Os Estados Unidos registraram o primeiro caso de um paciente com uma superbactéria resistente ao antibiótico mais potente que a medicina conhece: a colistina. Considerada o último recurso, quando a pessoa tem uma infecção que não responde a outros antibióticos convencionais, essa droga existe desde 1949, e a resistência a ela foi identificada pela primeira vez em 2015, na China. Com isso, autoridades de saúde pública chegam a dizer que estamos "no fim da linha" na era dos antibióticos.

A bactéria foi encontrada na urina de uma mulher de 49 anos da Pensilvânia, que tinha infecção urinária. Pesquisadores do Departamento de Defesa dos EUA afirmam se tratar de uma infecção que envolve uma cepa da bactéria E. coli resistente à colistina, segundo um estudo publicado pela Sociedade Americana de Microbiologia.

Não é claro como essa resistência surgiu, uma vez que a paciente não viajou recentemente e a colistina não é amplamente usada nos EUA.

A grande preocupação dos cientistas e médicos é que a resistência à colistina se combine à resistência a outros tipos de antibióticos para formar infecções que não podem ser tratadas. O gene mcr-1, responsável por conferir resistência à colistina, pode se espalhar rapidamente entre as espécies, dizem os médicos.
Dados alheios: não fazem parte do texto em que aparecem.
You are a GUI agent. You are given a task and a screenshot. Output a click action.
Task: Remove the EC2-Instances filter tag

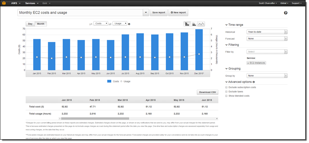coord(248,63)
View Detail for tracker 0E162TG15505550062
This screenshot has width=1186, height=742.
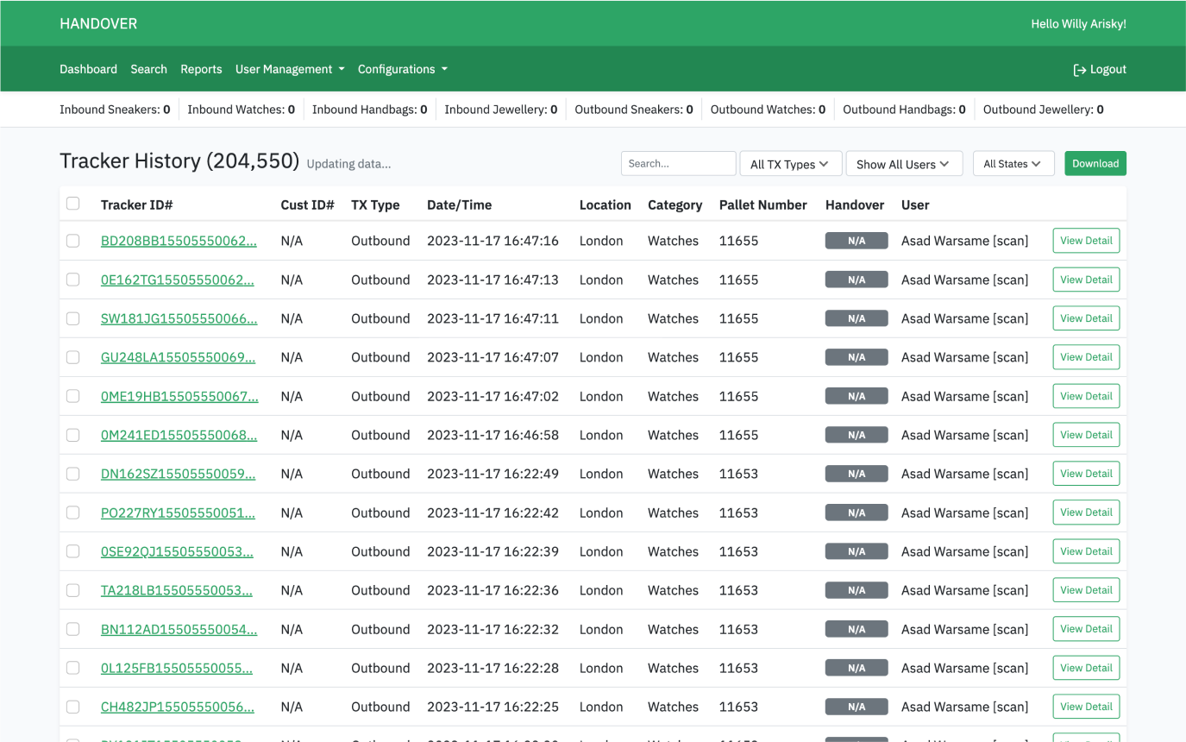point(1086,280)
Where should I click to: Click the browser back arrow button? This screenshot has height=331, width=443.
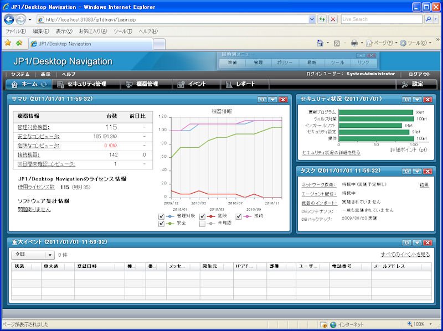click(9, 19)
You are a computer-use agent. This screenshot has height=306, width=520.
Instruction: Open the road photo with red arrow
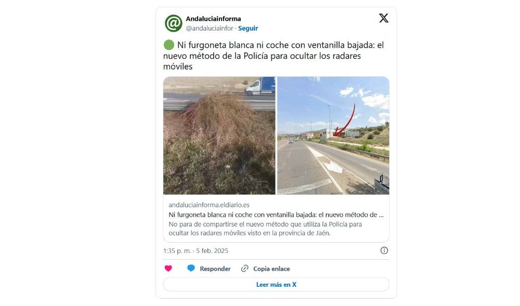point(333,136)
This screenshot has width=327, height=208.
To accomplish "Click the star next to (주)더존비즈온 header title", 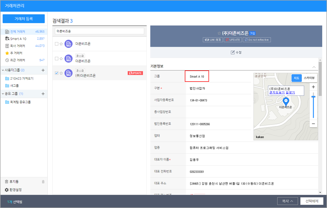I will 219,33.
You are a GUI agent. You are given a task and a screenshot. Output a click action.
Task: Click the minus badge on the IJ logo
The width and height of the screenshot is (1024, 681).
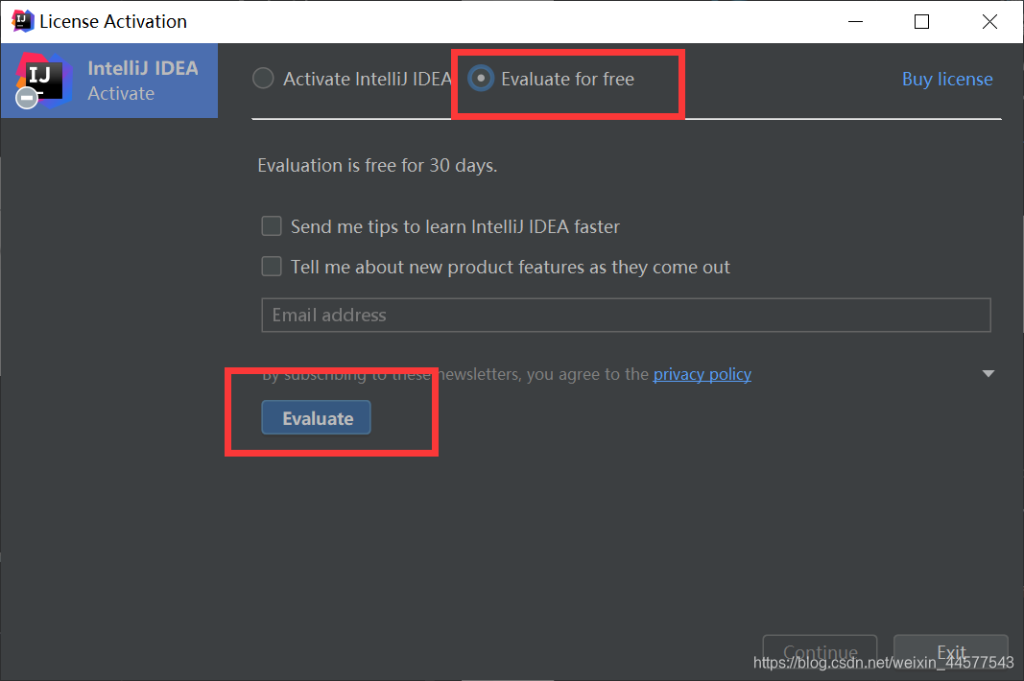point(27,98)
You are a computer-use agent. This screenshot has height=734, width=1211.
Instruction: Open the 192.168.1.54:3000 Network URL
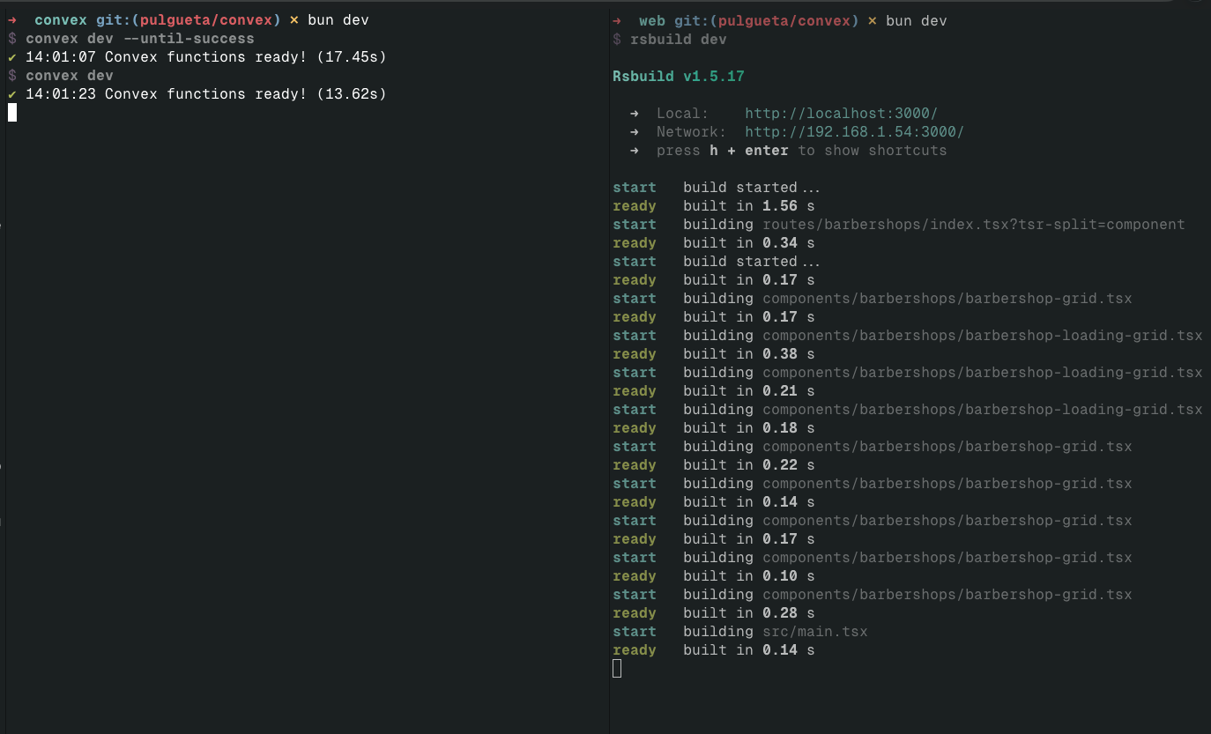click(x=854, y=132)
— Quanto mais olhamos para resistência aos medicamentos, mais preocupados ficamos — disse o diretor dos Centros de Controle e Prevenção de Doenças dos EUA, Thomas Frieden. — O armário de remédios está vazio para alguns pacientes. É o fim da estrada para os antibióticos se não agirmos com urgência.

Nasia Safdar, da Escola de Medicina e Saúde Pública da Universidade de Wisconsin, também se mostrou preocupada.

— É quase inevitável que mais casos virão à luz. É apenas uma questão de quão rapidamente as coisas se espalham. Não seria um exagero dizer que estamos no final do tratamento antimicrobiano eficaz para bactérias resistentes a antibióticos — afirmou ela.